In the past few years, few companies have taken up the challenge of creating a network of tele-medicine facilities across rural India. Private players are working towards this direction but there are miles to go before this becomes the national phenomenon as it deserves to be.
Can the tele-medicine quality be compared to that of a face to face connect?
Many of the historical tele-medicine debates have touched upon the effectiveness and quality of a tele-medicine consultation.
Now, most people would argue that a Facebook conversation doesn't require a technical skill-set but a healthcare conversation between doctor and patient require a much higher amount of sophistication. A few technologies that are available in India today for enabling a teleconsultation.

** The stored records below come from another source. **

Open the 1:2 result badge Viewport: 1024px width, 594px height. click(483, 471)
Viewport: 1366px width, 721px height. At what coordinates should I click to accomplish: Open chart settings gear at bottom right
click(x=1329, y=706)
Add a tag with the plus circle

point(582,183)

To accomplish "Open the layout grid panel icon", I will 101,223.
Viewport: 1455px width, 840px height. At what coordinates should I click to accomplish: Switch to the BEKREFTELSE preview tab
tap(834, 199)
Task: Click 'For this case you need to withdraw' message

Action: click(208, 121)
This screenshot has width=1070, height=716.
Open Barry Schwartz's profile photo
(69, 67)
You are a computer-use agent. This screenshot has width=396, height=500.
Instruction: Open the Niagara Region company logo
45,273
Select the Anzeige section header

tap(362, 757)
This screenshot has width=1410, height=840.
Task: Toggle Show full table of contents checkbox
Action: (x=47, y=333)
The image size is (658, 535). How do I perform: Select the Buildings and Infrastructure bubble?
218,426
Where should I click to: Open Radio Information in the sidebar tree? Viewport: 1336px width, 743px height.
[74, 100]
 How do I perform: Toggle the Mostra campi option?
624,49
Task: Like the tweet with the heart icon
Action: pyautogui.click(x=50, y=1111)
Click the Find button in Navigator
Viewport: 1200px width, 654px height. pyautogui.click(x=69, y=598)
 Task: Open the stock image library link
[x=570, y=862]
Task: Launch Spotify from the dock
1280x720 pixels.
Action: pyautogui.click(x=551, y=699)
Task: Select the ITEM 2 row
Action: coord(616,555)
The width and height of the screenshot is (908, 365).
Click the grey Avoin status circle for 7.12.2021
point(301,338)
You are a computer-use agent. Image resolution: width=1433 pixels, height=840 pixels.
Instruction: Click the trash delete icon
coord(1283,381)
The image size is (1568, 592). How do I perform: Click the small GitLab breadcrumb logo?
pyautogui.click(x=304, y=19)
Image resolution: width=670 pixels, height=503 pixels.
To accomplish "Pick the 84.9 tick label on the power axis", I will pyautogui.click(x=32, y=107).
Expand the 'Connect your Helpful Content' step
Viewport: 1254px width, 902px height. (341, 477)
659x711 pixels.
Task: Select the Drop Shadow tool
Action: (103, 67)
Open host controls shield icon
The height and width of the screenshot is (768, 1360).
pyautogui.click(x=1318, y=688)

However today, things have changed massively. In today's tele-medicine consult between a rural patient and a doctor sitting in Delhi. The doctor can:
See and talk with the patient in real time
Take "Real Time" vitals such as
12 channel ECG
Height and weight
Glucose level for Diabetes and other chronic patients
Fetal Doppler for pregnant women
Thermometer to measure temperature
An optical reader for eye patients
And an electronic stethoscope where the doctor can hear the real-time auscultation voice of a patient heartbeat sitting thousands of miles away
Many kinds of blood tests, etc
The patient doesn't need to keep track of their prescription, the tele-medicine software does it for them
The Business of Tele-Medicine
Currently, in India, tele-medicine revenue comes majorly from the companies who make these devices for tele-medicine. Only a handful of private companies are facilitating tele-medicine in rural and small cities.
However, the opportunity is huge, to say the least. An average of 30-35per cent of admissions in big city hospitals come from small cities and villages from nearby areas. This is a huge number. It effectively means that each year millions of Indians travel to far of cities from home for better healthcare requirements.
In India and especially in a small-town rural health perspective, tele-medicine can add much larger value as compared to any other country. African countries have patients but not technology players and even good doctors, developed countries by virtue of being developed have little need, developing countries in SE Asia and LATAM are best positioned to use tele-medicine to their rural health advantage.